Brief:
Take the line containing "Where should I" and every line after it to the end of the records, and copy them exactly, excluding pictures.

Record set:
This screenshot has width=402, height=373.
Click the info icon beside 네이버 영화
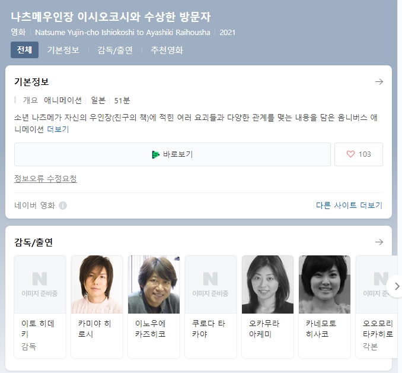click(63, 206)
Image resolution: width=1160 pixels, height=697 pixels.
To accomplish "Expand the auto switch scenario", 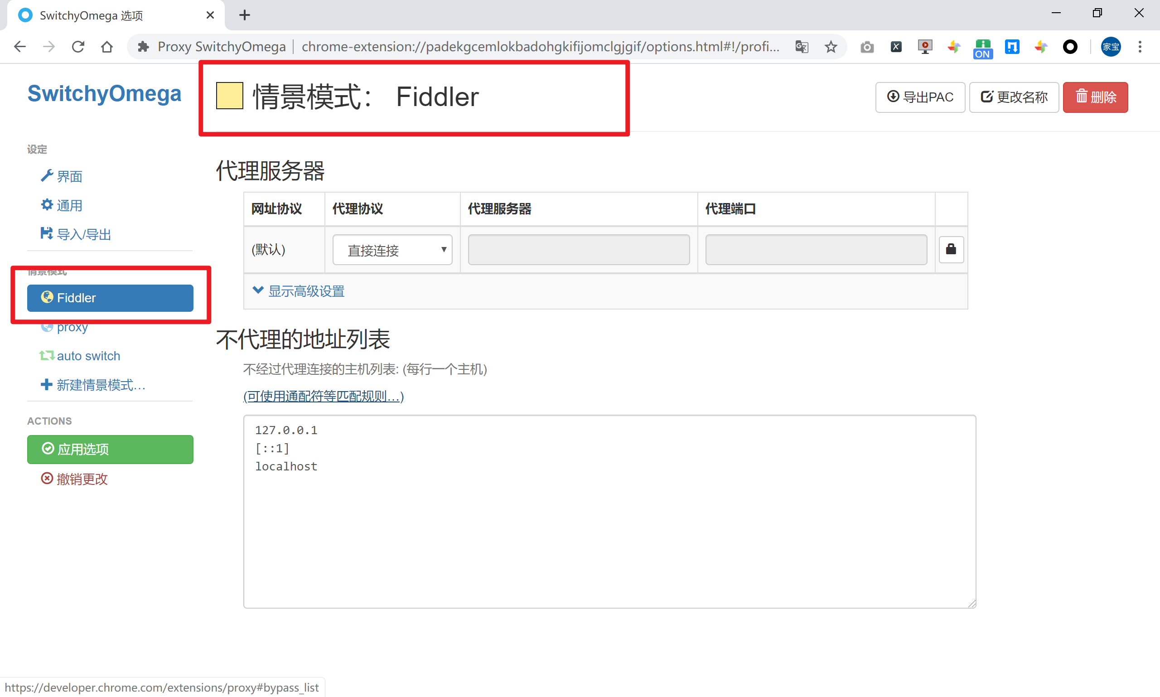I will pyautogui.click(x=88, y=356).
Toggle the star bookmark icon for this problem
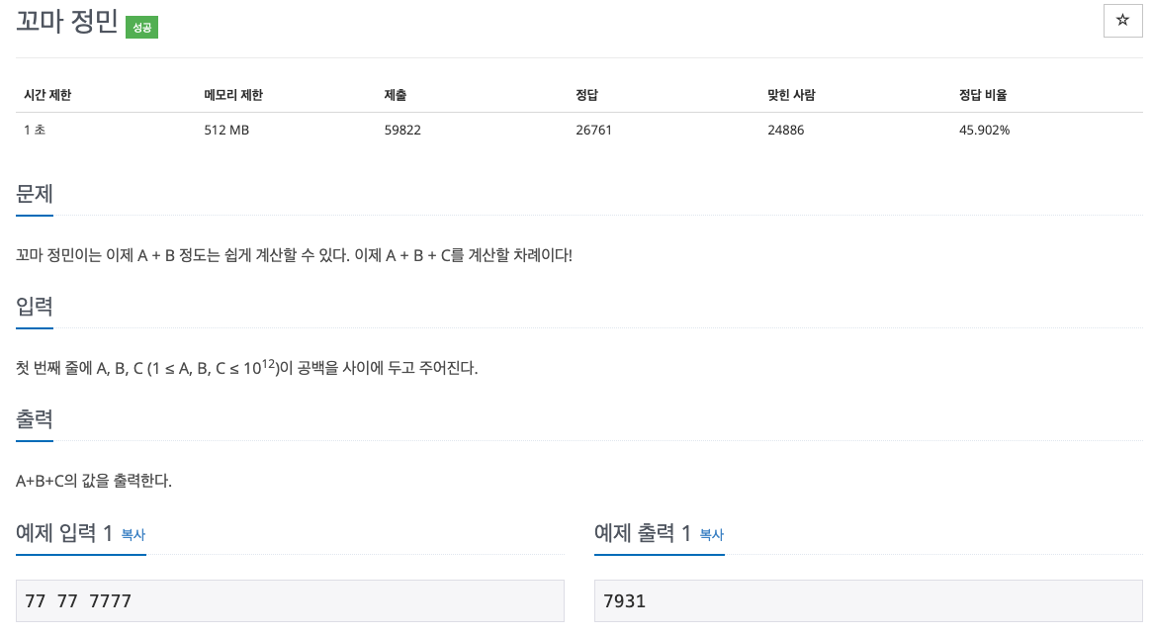The width and height of the screenshot is (1152, 636). pyautogui.click(x=1122, y=20)
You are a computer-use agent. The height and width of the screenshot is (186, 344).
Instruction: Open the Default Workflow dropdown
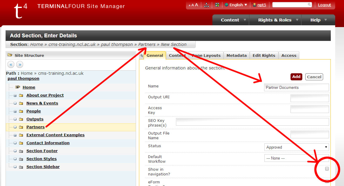point(296,158)
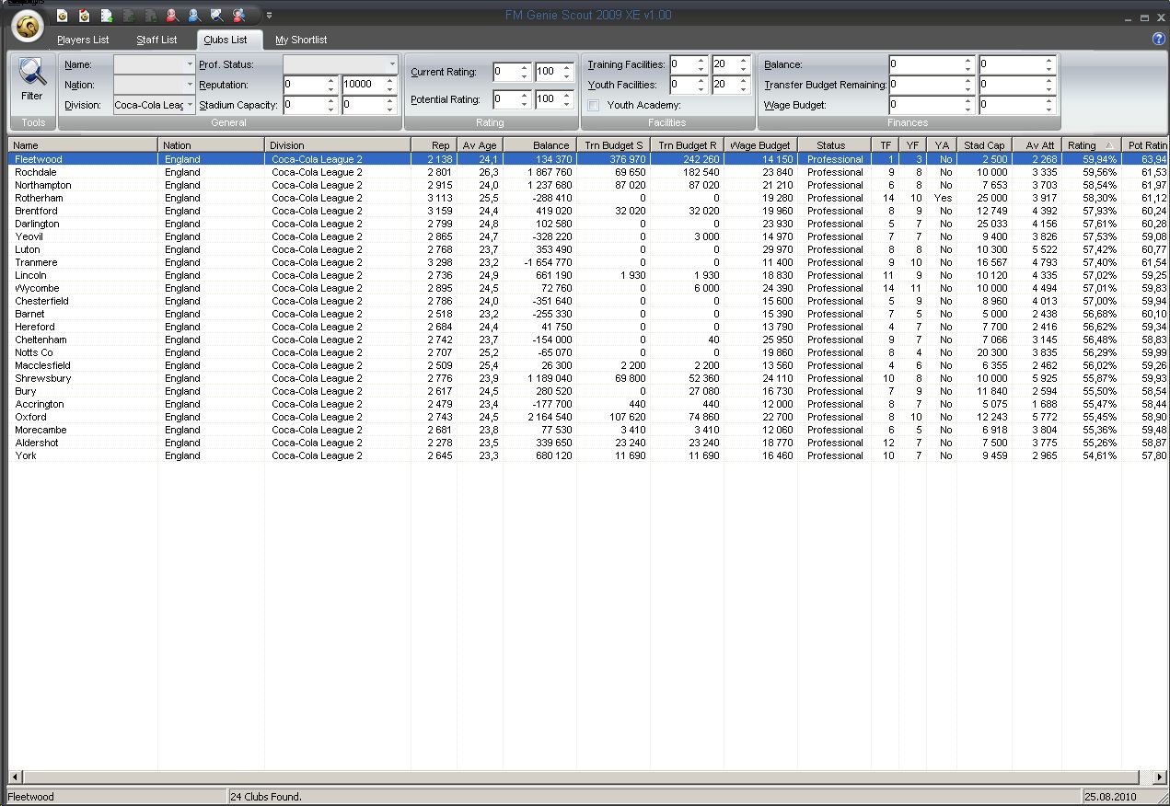Expand the Division dropdown
1170x806 pixels.
tap(190, 105)
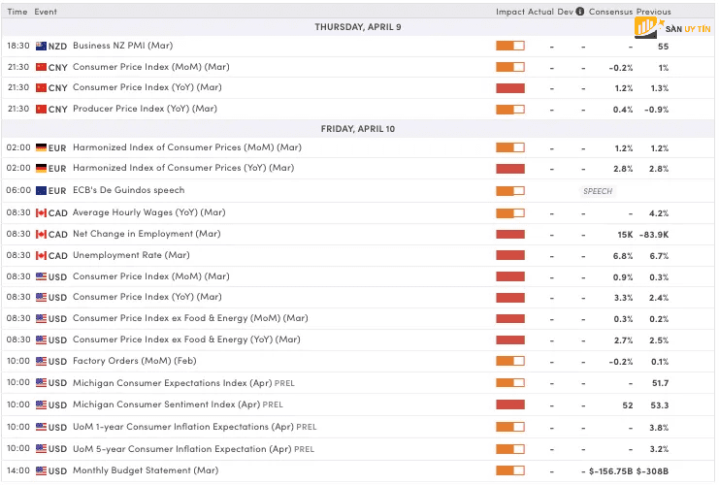
Task: Click the Time column header
Action: [17, 13]
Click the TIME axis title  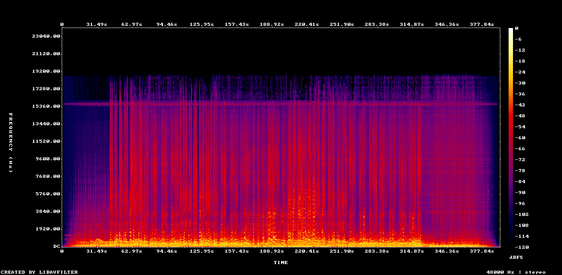281,263
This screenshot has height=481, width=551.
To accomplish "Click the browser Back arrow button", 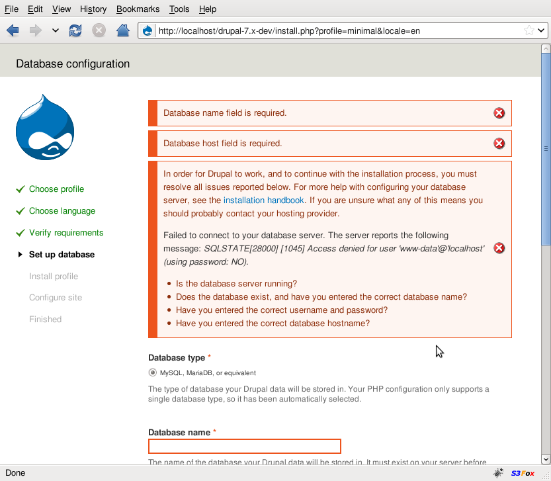I will tap(13, 30).
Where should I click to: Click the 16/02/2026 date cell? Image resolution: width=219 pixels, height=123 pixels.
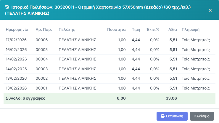[17, 49]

Written reply:
Where should I click to: Click the 16/02/2026 date cell? Image resolution: width=219 pixels, height=123 pixels.
[17, 49]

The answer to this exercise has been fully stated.